● **Exercise passage**

=== Section Start ===

We are all, as Thoreau said, "tinged with expectation." The question is, given our mortality ... and more important, our relentless consciousness of it ... what can we truly expect of ourselves, can we ever actually live up to the various potentials that we can imagine, and even if we can't, is there an overall "forward" momentum, or are we merely standing in place, like a plant? 



Friday, October 5, 2012

Time to Open the Vault

A frost-covered door inside the Svalbard Global Seed Vault
So the time has come to get serious about finishing my new script, THE VAULT, by the end of the year. That's why I'm writing a blog post instead ...

Actually, blogging about THE VAULT is part of my intricate strategery for getting the script done. I'll never solve the mystery of what this movie is really about. But rather than conduct the investigation entirely inside my own head, I'm making it slightly more public. After all, I've been inside my head for over 40 years. It's crowded in there. And frankly, I'm a bit sick of it.

For those of you who don't know the basic premise of THE VAULT, here's a little background. A "seed vault," or "gene bank," is a site for storing the seeds of agriculture. Nearly every country on Earth has at least one seed vault. Our own National Center for Genetic Resources Preservation is based in Fort Collins, Colorado. The purpose is to have a secure central storage place for the seeds that your country uses to grow things. These seeds represent a huge chunk of a nation's economy.  Because after all, from seeds come the raw materials of not only food, but also clothing and shelter.

=== Section End ===

● **Questions to answer**
a) Please repeat, word for word, the part of the blog post about THE VAULT starting at "Time to Open" and ending at "post instead ...".
b) Answer these questions about the blog post about THE VAULT:
(i) By when does the writer plan to finish the new script?
(ii) For how long has the writer been inside their own head?
(iii) Where is the National Center for Genetic Resources Preservation based?
c) Carry the blog post about THE VAULT further, picking up right after its last sentence.
The listing after this text plays no part here.

● **Stored data**
=== Section Start ===

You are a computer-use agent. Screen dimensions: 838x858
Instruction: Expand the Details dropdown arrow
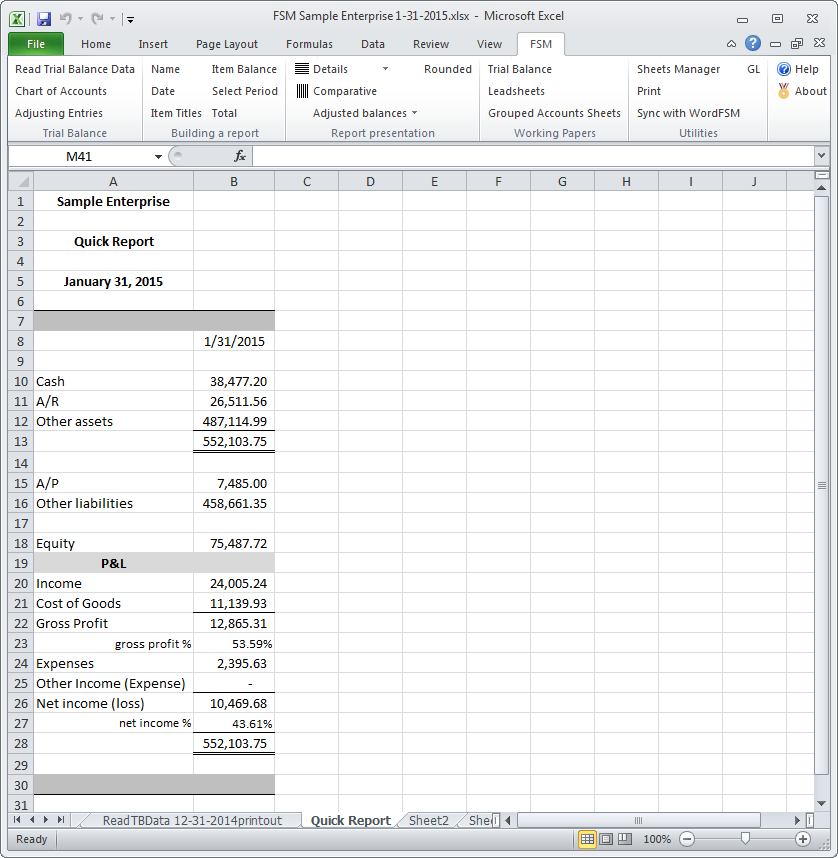pyautogui.click(x=385, y=69)
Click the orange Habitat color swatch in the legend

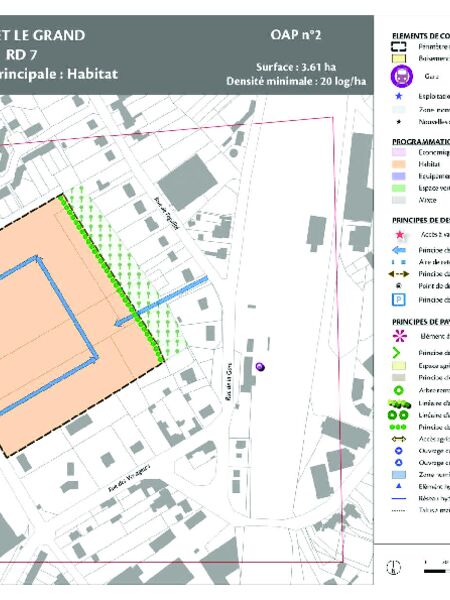tap(399, 164)

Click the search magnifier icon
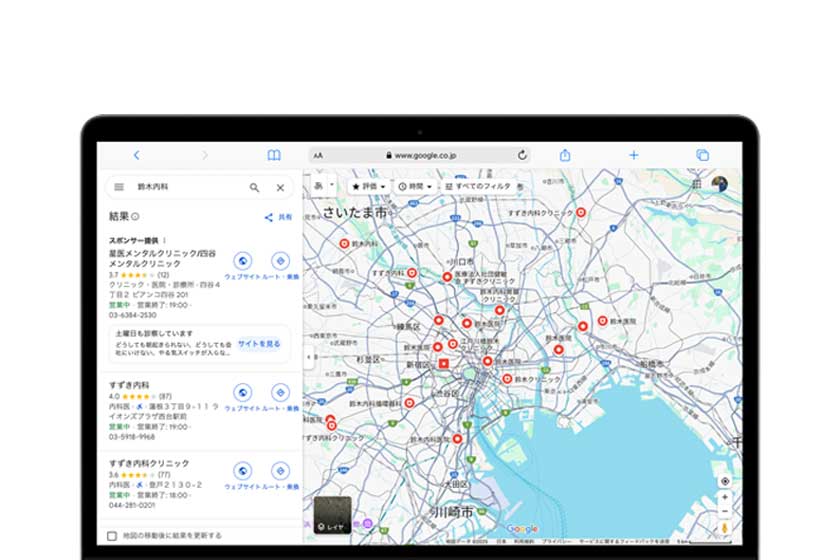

=== Section End ===

● **Task-by-task outputs**
a)
Time to Open the Vault

A frost-covered door inside the Svalbard Global Seed Vault
So the time has come to get serious about finishing my new script, THE VAULT, by the end of the year. That's why I'm writing a blog post instead ...

b)
(i) By the end of the year.
(ii) For over 40 years.
(iii) In Fort Collins, Colorado.

c)
About five years ago, an American named Cary Fowler decided to do something on a grander scale: lead the construction of the world's first "global seed vault," containing backup copies of all the seeds stored in the national vaults. Why? Because genetic diversity in food-bearing plants is shrinking just as it's growing critically important. The math is highly unfavorable. Global population is skyrocketing, which will continue to put tremendous strains on our food supply. And yet the tools for growing that food supply are quickly dwindling.

Why is this important? Because plant genes form the "palette" from which you can develop fruit, vegetable, grain, legume, nut and rice strains that can survive extreme weather conditions and stave off nasty insects or fungi. To form a clumsy double-metaphor, it just so happens that when it comes to plant-based food, putting all your eggs on one basket can burn you. The Irish learned this in 1845, when the Phytophthora infestans fungus killed the tuber potato crop on which they had become totally dependent (also known as the Potato Famine). If you don't have the genetic palette to plant or create new resistant varieties of a plant ... and you're dealing with massive global climate change that affect soils, water supplies and the presence and migrations of fungi and bugs ... then you're basically on a road to disaster.

How much has our genetic palette diminished over the last hundred years? Consider this: A century ago, U.S. seed banks contained 307 varieties of sweet corn. Today, there are 12. I took that from this graphic, which should scare you.

So Cary Fowler's ("Fowler is an anagram for "flower," BTW ... go figure) Global Seed Vault was born in 2008 in the Norwegian town of Spitsbergen, which sits on the chain of arctic islands known at Svalbard, just 600 miles from the North Pole. Drilled 500 feet into a mountain, the vault is approaching 1 million seed varieties from around the world. It has already helped replenish seed banks in places like Iraq and Afghanistan (our wars led to looting) and the Philippines (flood and fire has destroyed existing depositories). Svalbard is built in a low-seismic, volcano-free zone, where the climate is amenable to preserving seeds and surviving nuclear war, the complete melting of the polar ice caps, and even an asteroid strike.

So back to my script. It started with a simple idea: What if the construction crew that was building the Svalbard seed vault stumbled on an existing vault in the exact same place, filled with seeds that no one has ever seen before? And that, my friends, is where the story begins.